Your objective:
Copy all of the material below line for line, changing nothing.

..............................

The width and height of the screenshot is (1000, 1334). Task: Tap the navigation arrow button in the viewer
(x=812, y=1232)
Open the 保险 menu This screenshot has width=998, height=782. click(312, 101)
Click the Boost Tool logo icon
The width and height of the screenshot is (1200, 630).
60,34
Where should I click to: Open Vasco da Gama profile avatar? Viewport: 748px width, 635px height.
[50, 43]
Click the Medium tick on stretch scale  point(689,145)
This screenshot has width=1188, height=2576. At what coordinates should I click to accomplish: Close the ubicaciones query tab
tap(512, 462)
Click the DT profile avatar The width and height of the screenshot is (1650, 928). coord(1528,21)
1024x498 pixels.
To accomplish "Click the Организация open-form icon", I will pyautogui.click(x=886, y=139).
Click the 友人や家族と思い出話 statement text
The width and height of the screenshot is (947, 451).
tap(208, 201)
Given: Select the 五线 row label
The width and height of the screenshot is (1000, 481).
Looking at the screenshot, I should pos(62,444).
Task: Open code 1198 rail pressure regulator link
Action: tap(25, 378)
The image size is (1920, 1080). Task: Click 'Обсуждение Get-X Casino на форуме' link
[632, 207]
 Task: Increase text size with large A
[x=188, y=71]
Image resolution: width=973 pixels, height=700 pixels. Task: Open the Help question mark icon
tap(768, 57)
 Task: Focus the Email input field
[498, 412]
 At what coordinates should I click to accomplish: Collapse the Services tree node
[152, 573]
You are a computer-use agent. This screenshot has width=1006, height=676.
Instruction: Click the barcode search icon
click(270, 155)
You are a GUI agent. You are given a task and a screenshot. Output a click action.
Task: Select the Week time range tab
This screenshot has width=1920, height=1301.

..............................

Written answer:
The width and height of the screenshot is (1000, 1334). Task: Tap the navigation arrow button in the viewer
(x=812, y=1232)
Open the 保险 menu This screenshot has width=998, height=782. click(312, 101)
Click the Boost Tool logo icon
The width and height of the screenshot is (1200, 630).
60,34
Where should I click to: Open Vasco da Gama profile avatar? Viewport: 748px width, 635px height.
[50, 43]
Click the Medium tick on stretch scale  point(689,145)
This screenshot has width=1188, height=2576. At what coordinates should I click to accomplish: Close the ubicaciones query tab
tap(512, 462)
Click the DT profile avatar The width and height of the screenshot is (1650, 928). coord(1528,21)
1024x498 pixels.
To accomplish "Click the Организация open-form icon", I will pyautogui.click(x=886, y=139).
Click the 友人や家族と思い出話 statement text
The width and height of the screenshot is (947, 451).
tap(208, 201)
Given: Select the 五线 row label
The width and height of the screenshot is (1000, 481).
Looking at the screenshot, I should pos(62,444).
Task: Open code 1198 rail pressure regulator link
Action: tap(25, 378)
The image size is (1920, 1080). Task: Click 'Обсуждение Get-X Casino на форуме' link
[632, 207]
 Task: Increase text size with large A
[x=188, y=71]
Image resolution: width=973 pixels, height=700 pixels. Task: Open the Help question mark icon
tap(768, 57)
 Task: Focus the Email input field
[498, 412]
 At what coordinates should I click to accomplish: Collapse the Services tree node
[152, 573]
You are a computer-use agent. This screenshot has width=1006, height=676.
Instruction: Click the barcode search icon
click(270, 155)
You are a GUI agent. You are given a task and a screenshot. Output a click action.
Task: Select the Week time range tab
This screenshot has width=1920, height=1301.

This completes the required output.